I used the pattern I drafted for the wrap dress made from a vintage tablecloth. I had one yard of especially wide (maybe 50-60″) sage green linen, so the pieces had to fit together pretty tightly, and there was not enough material for long ties, bias trim, or sleeves. This piece of fabric came from another project that I just never got around to, but it was originally purchased secondhand as a remnant. With the way things are this spring of 2020, I preferred to make a normal-clothes dress rather than the costume piece I was planning on. The weight of the fabric makes it especially suited to a late spring into summer dress.
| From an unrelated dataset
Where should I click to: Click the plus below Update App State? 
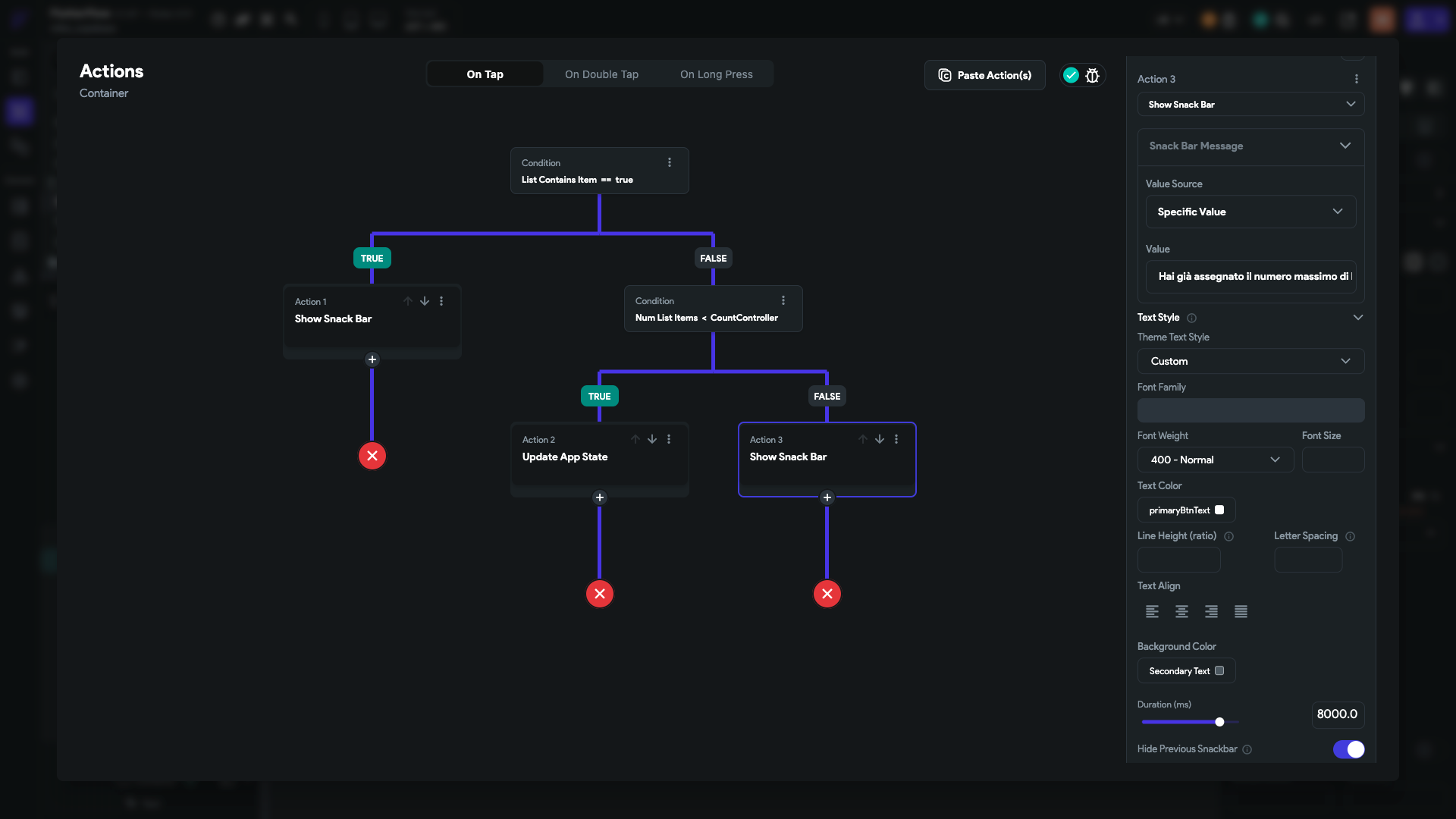tap(599, 497)
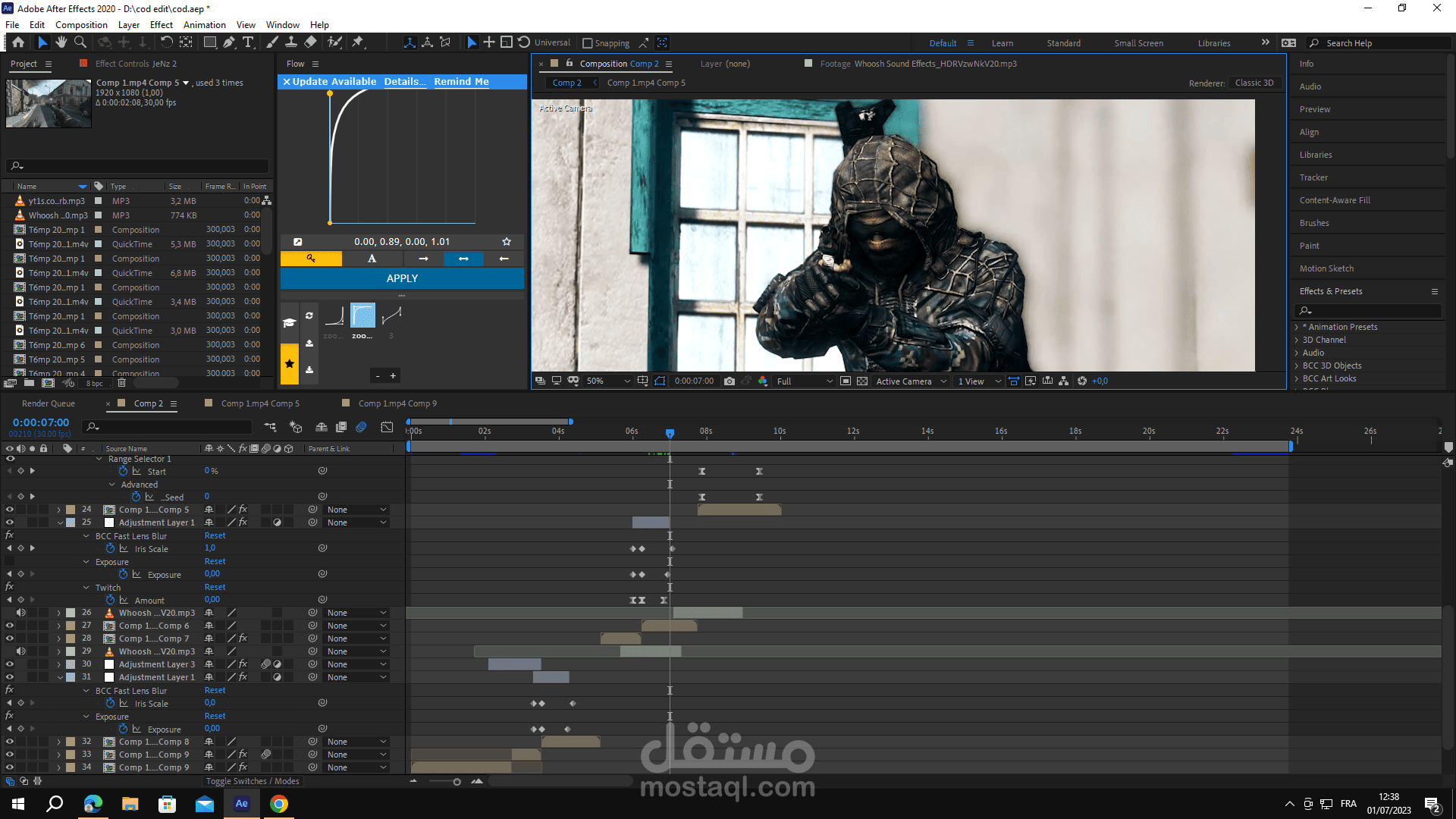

Linen is a wonderful, ancient fiber and while it can sometimes be challenging to work with, I love the breatheability and the feel of it on my skin. I embroidered this wrap dress in the viking style, ornamenting the seams with a variation of the herringbone stitch using two tones of blue embroidery floss. Herringbone stitch was a popular seam ornamentation in the viking era. I was intimidated at first because I had never embroidered an entire garment before, but I was surprised at how swiftly the work goes once you get into the swing of it!
I was picky about which seams I would decorate. The bust darts, for example, are not decorated, nor is the small amount of piecing on the hem. I left the armsceyes unadorned because I believe the rubbing on the underarm would mar the look of the embroidery too quickly. The side and waist seams, however, are beautifully embroidered with a herringbone stitch variation.
In these work-in-progress photos, you can see the tiny bit of hem that I had to piece together and that I changed the angle of the shoulders for a better fit. The inside and outside are both fastened with ties, making this a comfortable house dress for warmer weather, perfectly suited to a quiet 2020 late spring to summer!